Dataset rows:
** BEGIN **

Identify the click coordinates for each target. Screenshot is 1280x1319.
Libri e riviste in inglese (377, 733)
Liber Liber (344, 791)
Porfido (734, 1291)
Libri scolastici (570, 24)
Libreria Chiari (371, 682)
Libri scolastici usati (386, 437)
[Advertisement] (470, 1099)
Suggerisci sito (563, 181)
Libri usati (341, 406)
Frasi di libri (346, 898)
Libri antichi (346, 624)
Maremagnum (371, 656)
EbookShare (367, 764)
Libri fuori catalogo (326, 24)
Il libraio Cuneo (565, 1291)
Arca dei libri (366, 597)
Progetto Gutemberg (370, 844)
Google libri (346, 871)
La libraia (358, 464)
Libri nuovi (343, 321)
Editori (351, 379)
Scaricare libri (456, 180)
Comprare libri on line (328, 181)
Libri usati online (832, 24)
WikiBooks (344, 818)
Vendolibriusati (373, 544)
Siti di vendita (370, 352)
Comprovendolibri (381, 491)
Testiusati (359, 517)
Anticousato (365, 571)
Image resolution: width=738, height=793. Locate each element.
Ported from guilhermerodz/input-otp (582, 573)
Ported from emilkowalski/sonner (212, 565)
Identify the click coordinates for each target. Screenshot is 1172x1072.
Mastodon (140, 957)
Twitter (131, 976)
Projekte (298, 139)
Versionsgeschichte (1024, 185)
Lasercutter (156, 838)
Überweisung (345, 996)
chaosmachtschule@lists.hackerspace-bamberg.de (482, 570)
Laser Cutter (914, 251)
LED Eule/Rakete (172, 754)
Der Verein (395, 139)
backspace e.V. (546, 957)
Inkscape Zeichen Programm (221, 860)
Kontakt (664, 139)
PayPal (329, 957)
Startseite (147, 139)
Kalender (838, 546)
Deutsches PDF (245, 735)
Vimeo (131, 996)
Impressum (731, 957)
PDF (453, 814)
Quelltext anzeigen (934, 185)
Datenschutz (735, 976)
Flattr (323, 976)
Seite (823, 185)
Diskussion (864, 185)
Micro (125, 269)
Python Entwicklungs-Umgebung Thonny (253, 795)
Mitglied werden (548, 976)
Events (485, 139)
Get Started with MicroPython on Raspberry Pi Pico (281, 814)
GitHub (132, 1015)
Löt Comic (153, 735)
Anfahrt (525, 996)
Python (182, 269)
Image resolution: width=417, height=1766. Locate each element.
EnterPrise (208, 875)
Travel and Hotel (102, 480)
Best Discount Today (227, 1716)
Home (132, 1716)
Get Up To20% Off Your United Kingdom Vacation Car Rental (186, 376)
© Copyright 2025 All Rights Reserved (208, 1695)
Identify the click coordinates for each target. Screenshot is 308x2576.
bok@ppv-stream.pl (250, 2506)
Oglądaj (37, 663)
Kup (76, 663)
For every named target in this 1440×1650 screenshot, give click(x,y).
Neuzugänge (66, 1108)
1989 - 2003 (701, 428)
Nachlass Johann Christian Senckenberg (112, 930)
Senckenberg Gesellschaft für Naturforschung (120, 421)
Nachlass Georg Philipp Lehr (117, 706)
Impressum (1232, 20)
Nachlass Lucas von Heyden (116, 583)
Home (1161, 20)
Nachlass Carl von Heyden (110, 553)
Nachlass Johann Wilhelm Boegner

** END **

TASK OBJECTIVE: Repeat the items above verbatim, starting with the very first line and continuing down to the line containing "Micro (125, 269)", both ends included.

SOLUTION FOR THIS TASK:
Identify the click coordinates for each target. Screenshot is 1280x1319.
Libri e riviste in inglese (377, 733)
Liber Liber (344, 791)
Porfido (734, 1291)
Libri scolastici (570, 24)
Libreria Chiari (371, 682)
Libri scolastici usati (386, 437)
[Advertisement] (470, 1099)
Suggerisci sito (563, 181)
Libri usati (341, 406)
Frasi di libri (346, 898)
Libri antichi (346, 624)
Maremagnum (371, 656)
EbookShare (367, 764)
Libri fuori catalogo (326, 24)
Il libraio Cuneo (565, 1291)
Arca dei libri (366, 597)
Progetto Gutemberg (370, 844)
Google libri (346, 871)
La libraia (358, 464)
Libri nuovi (343, 321)
Editori (351, 379)
Scaricare libri (456, 180)
Comprare libri on line (328, 181)
Libri usati online (832, 24)
WikiBooks (344, 818)
Vendolibriusati (373, 544)
Siti di vendita (370, 352)
Comprovendolibri (381, 491)
Testiusati (359, 517)
Anticousato (365, 571)
Image resolution: width=738, height=793. Locate each element.
Ported from guilhermerodz/input-otp (582, 573)
Ported from emilkowalski/sonner (212, 565)
Identify the click coordinates for each target. Screenshot is 1172x1072.
Mastodon (140, 957)
Twitter (131, 976)
Projekte (298, 139)
Versionsgeschichte (1024, 185)
Lasercutter (156, 838)
Überweisung (345, 996)
chaosmachtschule@lists.hackerspace-bamberg.de (482, 570)
Laser Cutter (914, 251)
LED Eule/Rakete (172, 754)
Der Verein (395, 139)
backspace e.V. (546, 957)
Inkscape Zeichen Programm (221, 860)
Kontakt (664, 139)
PayPal (329, 957)
Startseite (147, 139)
Kalender (838, 546)
Deutsches PDF (245, 735)
Vimeo (131, 996)
Impressum (731, 957)
PDF (453, 814)
Quelltext anzeigen (934, 185)
Datenschutz (735, 976)
Flattr (323, 976)
Seite (823, 185)
Diskussion (864, 185)
Micro (125, 269)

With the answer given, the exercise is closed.